• Tekst źródłowy:
══════════════════════════════

Po raz drugi Urząd Gminy Radzyń Podlaski wydał negatywną decyzję dla lokalizacji masztu nadajnika telekomunikacyjnego we wsi Biała. – Gmina zaproponowała operatorowi inną lokalizację, ale ta nie została zaakceptowana – mówi Jerzy Kamiński, inspektor budownictwa w UG Radzyń Podlaski.
Pierwszy wniosek operatora o ustanowienie lokalizacji dla nadajnika na działce we wsi Biała wpłynął do UG w marcu tego roku. Mieszkańcy wsi wnieśli wówczas sprzeciw, argumentując go obawą o zdrowie. Maszt miał bowiem stanąć wśród zabudowań mieszkalnych w środku wsi. W maju gmina wydała więc decyzję odmowną. W sierpniu Orange wystosował kolejny wniosek o ustalenie lokalizacji inwestycji (takiej samej jak poprzednio) w celu budowy stacji bazowej telefonii komórkowej, składającej się z kratowej wieży stalowej do 50 metrów wysokości, urządzeń technicznych na ruszcie stalowym, ogrodzenia i utwardzenia terenu.

══════════════════════════════

• Wyodrębnione dane:
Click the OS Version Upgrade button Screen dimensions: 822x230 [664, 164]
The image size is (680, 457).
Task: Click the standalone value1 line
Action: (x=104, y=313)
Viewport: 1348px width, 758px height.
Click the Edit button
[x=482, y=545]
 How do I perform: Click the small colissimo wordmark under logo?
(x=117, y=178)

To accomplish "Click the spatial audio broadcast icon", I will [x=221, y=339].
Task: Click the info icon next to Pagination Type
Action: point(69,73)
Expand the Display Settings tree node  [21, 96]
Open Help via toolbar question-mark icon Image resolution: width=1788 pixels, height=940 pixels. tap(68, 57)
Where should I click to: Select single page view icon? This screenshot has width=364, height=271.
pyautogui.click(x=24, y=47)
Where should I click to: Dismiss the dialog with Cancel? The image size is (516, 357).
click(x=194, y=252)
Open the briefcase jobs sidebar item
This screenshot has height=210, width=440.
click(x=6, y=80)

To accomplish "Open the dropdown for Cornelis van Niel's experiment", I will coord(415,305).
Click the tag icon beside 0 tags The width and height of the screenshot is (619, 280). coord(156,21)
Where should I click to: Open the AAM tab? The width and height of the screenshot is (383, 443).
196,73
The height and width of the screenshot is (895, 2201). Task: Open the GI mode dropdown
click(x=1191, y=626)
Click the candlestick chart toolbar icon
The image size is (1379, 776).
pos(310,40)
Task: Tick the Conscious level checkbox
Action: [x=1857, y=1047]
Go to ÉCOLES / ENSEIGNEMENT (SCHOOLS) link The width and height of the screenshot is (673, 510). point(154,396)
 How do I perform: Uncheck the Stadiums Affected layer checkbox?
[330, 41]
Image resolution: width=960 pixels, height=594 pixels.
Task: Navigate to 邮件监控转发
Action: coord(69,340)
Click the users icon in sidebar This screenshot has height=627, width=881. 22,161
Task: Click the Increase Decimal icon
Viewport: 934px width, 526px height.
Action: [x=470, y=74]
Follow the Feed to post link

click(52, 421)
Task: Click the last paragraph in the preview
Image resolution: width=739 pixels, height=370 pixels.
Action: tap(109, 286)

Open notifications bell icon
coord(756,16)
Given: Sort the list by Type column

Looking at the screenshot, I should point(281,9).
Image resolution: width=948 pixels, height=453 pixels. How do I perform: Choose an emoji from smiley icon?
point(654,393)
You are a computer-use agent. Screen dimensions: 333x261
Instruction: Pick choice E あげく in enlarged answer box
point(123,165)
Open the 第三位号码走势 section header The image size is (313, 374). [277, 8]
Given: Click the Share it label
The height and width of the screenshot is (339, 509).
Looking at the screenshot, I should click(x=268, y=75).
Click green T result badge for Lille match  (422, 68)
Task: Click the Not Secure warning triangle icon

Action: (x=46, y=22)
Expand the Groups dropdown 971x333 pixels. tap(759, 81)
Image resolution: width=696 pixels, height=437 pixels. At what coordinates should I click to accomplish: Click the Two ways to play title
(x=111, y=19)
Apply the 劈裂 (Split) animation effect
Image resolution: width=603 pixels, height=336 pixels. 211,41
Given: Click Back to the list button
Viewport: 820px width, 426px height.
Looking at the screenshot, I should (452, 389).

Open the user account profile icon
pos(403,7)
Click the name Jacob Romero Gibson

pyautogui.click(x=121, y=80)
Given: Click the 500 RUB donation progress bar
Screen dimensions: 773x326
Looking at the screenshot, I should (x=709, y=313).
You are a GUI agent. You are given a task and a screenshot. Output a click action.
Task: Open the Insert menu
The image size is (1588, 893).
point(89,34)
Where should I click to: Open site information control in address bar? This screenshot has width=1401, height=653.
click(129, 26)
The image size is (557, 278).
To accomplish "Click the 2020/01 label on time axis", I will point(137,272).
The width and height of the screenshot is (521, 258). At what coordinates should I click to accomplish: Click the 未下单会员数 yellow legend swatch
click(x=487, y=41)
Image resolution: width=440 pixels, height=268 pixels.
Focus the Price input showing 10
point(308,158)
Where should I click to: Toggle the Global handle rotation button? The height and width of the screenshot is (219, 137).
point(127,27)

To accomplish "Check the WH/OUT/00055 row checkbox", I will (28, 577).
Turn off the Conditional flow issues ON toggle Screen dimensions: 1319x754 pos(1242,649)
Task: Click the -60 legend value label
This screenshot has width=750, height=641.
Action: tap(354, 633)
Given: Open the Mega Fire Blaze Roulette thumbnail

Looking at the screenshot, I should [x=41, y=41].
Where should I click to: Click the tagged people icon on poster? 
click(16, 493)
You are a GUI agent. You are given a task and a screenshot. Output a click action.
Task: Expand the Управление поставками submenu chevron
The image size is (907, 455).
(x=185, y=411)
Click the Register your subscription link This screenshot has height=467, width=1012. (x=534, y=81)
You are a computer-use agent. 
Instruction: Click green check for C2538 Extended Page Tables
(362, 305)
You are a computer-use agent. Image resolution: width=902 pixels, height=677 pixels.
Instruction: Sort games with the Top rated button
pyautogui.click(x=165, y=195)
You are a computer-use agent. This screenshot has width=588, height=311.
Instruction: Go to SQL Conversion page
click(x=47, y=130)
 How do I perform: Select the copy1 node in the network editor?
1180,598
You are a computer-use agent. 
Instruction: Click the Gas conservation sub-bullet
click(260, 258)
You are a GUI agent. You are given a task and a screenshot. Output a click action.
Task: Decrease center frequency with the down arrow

══════════════════════════════

• Zadania do wykonania:
[1] Przepisz dokładnie fragment tekstu o maszcie we wsi Biała od słów „Po raz drugi” aż do słów „i utwardzenia terenu.” włącznie.
[2] Oceń na podstawie tekstu o maszcie we wsi Biała, czy poniższe stwierdzenia są z nim zgodne. Przy każdym odpowiedz „tak” lub „nie” i przytocz dosłownie rozstrzygające słowa tekstu.
(a) Pierwszy wniosek operatora wpłynął do urzędu gminy w marcu.
(b) Maszt miał stanąć na obrzeżach wsi.
(c) Wieża stalowa miała mieć do 50 metrów wysokości.

• W odpowiedzi:
[1]
Po raz drugi Urząd Gminy Radzyń Podlaski wydał negatywną decyzję dla lokalizacji masztu nadajnika telekomunikacyjnego we wsi Biała. – Gmina zaproponowała operatorowi inną lokalizację, ale ta nie została zaakceptowana – mówi Jerzy Kamiński, inspektor budownictwa w UG Radzyń Podlaski.
Pierwszy wniosek operatora o ustanowienie lokalizacji dla nadajnika na działce we wsi Biała wpłynął do UG w marcu tego roku. Mieszkańcy wsi wnieśli wówczas sprzeciw, argumentując go obawą o zdrowie. Maszt miał bowiem stanąć wśród zabudowań mieszkalnych w środku wsi. W maju gmina wydała więc decyzję odmowną. W sierpniu Orange wystosował kolejny wniosek o ustalenie lokalizacji inwestycji (takiej samej jak poprzednio) w celu budowy stacji bazowej telefonii komórkowej, składającej się z kratowej wieży stalowej do 50 metrów wysokości, urządzeń technicznych na ruszcie stalowym, ogrodzenia i utwardzenia terenu.

[2]
(a) Tak: „Pierwszy wniosek operatora o ustanowienie lokalizacji dla nadajnika na działce we wsi Biała wpłynął do UG w marcu tego roku.”
(b) Nie: „Maszt miał bowiem stanąć wśród zabudowań mieszkalnych w środku wsi.”
(c) Tak: „kratowej wieży stalowej do 50 metrów wysokości”.